On March 10th, 2020, my daughter had secured her dream role. Unfortunately, on March 23rd, 2020, it was taken away – just like that – due to lockdown. So, instead of preparing her for rehearsals, I was eagerly watching the press conferences, in anticipation, waiting to hear if theatres were going to open anytime soon.

8 months had passed, and the theatres still hadn’t opened their doors, and it looked like it wasn’t happening for now. At this point, I had already stopped watching the press conferences, and with winter looming, I had no hope of the theatres opening to full capacity. And, to top it off, would my daughter keep her part if they did? With all this uncertainty, I thought why not follow my other dream and start a blog.

This dream had laid dormant for a few years. I wasn’t sure of the exact direction I was going on with it, but I thought if I took the steps, it would come together in the end. So, I completed a few short courses, bought a domain name, and started setting up my website. I was on a roll! Then, a few months later, the government set a date for theatres to open to full capacity. I was happy, but as they were closed for so long, there were no guarantees that my daughter would keep her part, and I had established a routine that was working for me.

Not once but twice

Thankfully, my daughter kept her part. I could continue working on my blog whilst she rehearsed and performed – so I thought. Well, that didn’t go according to plan.

Setting up a business, whilst home–educating and travelling back and forth to Central London, was not one of the best decisions I had made. So, I decided to shelve the dream – yet again. I did what I could, but it wasn’t enough to get it off the ground.

It’s my time again

Now, I had successfully helped my daughter live out her dream. She had completed her run and now it was my time again.

I didn’t commit to any clubs, tasks or activities that were going to take me away from launching my blog. I had invested time, energy, and money into helping my daughter achieve her dream, which was worth it! When you have a child with faith, zeal, and tenacity, you will do all you can to help them achieve in life. But…I had also invested time, energy, and money into my dream, and now it was time to see what the future held for me.
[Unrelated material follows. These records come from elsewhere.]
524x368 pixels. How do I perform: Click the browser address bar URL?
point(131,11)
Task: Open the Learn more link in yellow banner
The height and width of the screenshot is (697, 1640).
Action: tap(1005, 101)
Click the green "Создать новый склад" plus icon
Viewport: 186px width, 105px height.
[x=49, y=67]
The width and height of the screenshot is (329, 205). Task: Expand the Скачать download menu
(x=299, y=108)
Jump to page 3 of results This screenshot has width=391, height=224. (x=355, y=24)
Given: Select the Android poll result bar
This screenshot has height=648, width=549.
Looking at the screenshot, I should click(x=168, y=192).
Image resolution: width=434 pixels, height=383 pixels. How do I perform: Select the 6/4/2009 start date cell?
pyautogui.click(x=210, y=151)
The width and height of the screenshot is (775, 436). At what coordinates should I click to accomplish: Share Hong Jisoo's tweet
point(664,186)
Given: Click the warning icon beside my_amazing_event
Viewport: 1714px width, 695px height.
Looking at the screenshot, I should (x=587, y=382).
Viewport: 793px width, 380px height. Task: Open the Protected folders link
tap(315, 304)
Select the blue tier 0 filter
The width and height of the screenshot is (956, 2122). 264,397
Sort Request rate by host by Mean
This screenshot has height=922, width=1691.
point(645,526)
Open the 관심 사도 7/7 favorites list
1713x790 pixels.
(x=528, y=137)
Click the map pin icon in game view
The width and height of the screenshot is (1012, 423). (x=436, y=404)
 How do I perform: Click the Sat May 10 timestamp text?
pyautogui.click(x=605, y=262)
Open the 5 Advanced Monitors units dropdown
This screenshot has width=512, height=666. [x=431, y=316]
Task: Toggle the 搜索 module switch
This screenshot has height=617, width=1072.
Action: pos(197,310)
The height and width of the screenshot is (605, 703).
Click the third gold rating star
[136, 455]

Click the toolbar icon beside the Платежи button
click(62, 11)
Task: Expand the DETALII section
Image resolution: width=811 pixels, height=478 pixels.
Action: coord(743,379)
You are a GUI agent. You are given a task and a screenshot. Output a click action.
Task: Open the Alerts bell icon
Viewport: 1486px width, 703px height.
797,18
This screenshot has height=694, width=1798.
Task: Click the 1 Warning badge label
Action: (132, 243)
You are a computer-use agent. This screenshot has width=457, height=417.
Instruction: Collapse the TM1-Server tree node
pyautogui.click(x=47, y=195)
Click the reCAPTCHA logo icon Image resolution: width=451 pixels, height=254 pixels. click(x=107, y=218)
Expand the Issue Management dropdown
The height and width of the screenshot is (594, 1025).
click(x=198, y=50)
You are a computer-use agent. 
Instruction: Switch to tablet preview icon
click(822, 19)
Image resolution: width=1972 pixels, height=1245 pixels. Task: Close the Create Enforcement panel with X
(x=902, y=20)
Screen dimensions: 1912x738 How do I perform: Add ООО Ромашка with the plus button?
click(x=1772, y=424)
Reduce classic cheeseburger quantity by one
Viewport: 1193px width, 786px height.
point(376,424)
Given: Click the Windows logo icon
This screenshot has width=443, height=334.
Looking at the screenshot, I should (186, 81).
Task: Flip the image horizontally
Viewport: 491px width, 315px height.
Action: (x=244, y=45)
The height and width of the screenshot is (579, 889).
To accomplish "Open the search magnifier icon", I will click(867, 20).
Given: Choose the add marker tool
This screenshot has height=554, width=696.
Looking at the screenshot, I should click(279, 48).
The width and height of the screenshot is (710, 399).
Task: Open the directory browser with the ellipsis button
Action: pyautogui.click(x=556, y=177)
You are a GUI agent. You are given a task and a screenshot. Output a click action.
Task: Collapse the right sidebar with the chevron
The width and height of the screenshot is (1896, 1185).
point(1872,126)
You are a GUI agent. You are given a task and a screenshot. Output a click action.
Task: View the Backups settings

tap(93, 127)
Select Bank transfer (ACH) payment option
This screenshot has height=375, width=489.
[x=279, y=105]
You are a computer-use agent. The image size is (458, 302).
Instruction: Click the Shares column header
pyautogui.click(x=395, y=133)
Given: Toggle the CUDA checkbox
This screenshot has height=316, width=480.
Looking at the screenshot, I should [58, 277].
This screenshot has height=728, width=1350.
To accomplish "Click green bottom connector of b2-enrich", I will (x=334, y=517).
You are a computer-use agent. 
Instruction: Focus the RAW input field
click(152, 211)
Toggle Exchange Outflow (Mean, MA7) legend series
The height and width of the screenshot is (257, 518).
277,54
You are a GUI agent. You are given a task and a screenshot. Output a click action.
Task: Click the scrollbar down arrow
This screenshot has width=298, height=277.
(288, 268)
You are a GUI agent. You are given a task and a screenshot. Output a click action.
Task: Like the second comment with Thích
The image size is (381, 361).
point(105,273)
Well, as you’re reading this post, you can see that I launched my blog. Shelving my dreams so that my daughter could achieve hers, not only allowed me to witness her awesomeness on the stage before she outgrew the role, but I also got to achieve both of my dreams too. It may have happened later than I expected, but…it’s never too late to blossom!

What dreams have you put on hold so that your child can follow theirs?